Re-financing is hot! We received so much feedback on our short February Tip of the Month blurb, “Is it a Good Time to Refinance?“, that we decided to go a little more in-depth on the subject. So, to all of you who contacted us on this subject, THANK YOU! Now….enjoy, and please feel free to leave more feedback.
A mortgage taken out in 2012 cost an average of 5% interest rate. Today, a mortgage can be obtained for approximately 4% interest rate. Big deal? Absolutely!
A traditional 30 year $200,000 loan at 5% interest would require a monthly payment of $1,073. The same loan at 4% interest would cost $955 for a monthly savings of $118. Over the 30 years of the loan, the savings add to $42,000 excluding compound interest on the savings.
In addition to the savings, refinancing might be used to draw out capital from an existing property investment to free funds for another property investment. Both could be financed at the record low interest rates we are currently experiencing.
There are three sources for refinancing.
- The first is traditional lending institutions such as banks and credit unions.
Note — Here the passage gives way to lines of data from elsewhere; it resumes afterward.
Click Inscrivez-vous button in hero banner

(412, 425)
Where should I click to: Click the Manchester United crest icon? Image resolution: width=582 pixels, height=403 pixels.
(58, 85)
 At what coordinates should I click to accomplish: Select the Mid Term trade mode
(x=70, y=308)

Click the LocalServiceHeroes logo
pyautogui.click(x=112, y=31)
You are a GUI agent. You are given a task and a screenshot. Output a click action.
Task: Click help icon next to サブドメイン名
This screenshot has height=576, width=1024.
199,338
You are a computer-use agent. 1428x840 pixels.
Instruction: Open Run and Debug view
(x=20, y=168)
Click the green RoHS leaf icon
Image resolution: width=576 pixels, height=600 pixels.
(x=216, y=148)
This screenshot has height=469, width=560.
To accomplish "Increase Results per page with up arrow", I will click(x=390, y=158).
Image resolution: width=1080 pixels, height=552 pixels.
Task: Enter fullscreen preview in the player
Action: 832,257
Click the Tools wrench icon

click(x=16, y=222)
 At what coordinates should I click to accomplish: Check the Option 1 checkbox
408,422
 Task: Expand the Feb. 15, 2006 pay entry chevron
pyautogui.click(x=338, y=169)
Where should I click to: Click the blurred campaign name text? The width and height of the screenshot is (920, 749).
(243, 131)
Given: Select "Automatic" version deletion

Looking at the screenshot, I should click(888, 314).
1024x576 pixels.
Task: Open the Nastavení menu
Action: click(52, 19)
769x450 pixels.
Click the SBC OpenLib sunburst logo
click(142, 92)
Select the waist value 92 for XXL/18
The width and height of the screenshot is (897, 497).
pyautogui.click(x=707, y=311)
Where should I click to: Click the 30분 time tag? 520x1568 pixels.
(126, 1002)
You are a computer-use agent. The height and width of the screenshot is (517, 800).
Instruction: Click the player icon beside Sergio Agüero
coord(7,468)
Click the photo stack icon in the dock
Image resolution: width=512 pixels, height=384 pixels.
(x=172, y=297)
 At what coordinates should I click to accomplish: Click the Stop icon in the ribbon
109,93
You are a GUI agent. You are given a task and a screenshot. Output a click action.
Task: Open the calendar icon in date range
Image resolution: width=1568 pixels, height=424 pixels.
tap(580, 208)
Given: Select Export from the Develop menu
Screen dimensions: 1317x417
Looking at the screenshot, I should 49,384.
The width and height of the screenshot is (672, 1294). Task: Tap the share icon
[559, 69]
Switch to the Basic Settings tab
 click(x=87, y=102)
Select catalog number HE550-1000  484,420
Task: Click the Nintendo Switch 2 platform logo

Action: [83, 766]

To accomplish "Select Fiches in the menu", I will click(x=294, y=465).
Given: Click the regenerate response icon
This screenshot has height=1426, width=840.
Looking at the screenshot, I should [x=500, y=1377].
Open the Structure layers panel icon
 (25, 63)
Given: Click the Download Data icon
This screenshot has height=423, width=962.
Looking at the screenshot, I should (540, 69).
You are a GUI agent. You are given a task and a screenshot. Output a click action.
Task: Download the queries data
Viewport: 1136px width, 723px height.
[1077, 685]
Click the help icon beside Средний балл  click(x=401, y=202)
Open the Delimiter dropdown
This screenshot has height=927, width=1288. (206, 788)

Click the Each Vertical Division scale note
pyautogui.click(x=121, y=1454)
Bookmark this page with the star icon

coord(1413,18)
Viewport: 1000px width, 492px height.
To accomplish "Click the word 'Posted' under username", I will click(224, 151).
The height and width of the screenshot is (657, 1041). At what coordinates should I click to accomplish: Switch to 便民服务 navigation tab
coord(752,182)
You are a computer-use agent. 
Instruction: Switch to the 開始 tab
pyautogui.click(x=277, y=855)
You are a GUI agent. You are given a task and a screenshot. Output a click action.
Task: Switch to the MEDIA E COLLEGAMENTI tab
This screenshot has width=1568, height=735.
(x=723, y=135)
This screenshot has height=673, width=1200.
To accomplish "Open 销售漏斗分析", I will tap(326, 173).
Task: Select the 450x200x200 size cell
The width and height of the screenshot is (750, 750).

Expect the refinancing application to require past tax returns, detailed analysis of the property including a new appraisal, income and expenses. Your credit worthiness must be solid.
- New financing options have emerged now that Wall Street has “discovered” the housing market. Wall Street investment groups have learned that they can finance local investors profitably without the same level of risk and property management hassles that direct investments require. FirstKey Financing specializes in non-owner occupied properties and owners with five or fewer properties. B2R specializes in financing for property owners with 5 – 1,000 units. These sources of “hard money” generally require less red tape, have different asset and income requirements, but generally charge a higher interest rate than traditional lending institutions.
- Partners are another option to consider. By bringing on a partner, you reduce your risks, can free capital for additional property investments, but will need to share your profits.
Regardless of the financing option you choose, make sure you get multiple bids and make sure you compare “apples to apples.” The interest rate, points, fees and terms are likely to be different from each supplier. Make sure that small interest rate difference is not offset by higher points and fees.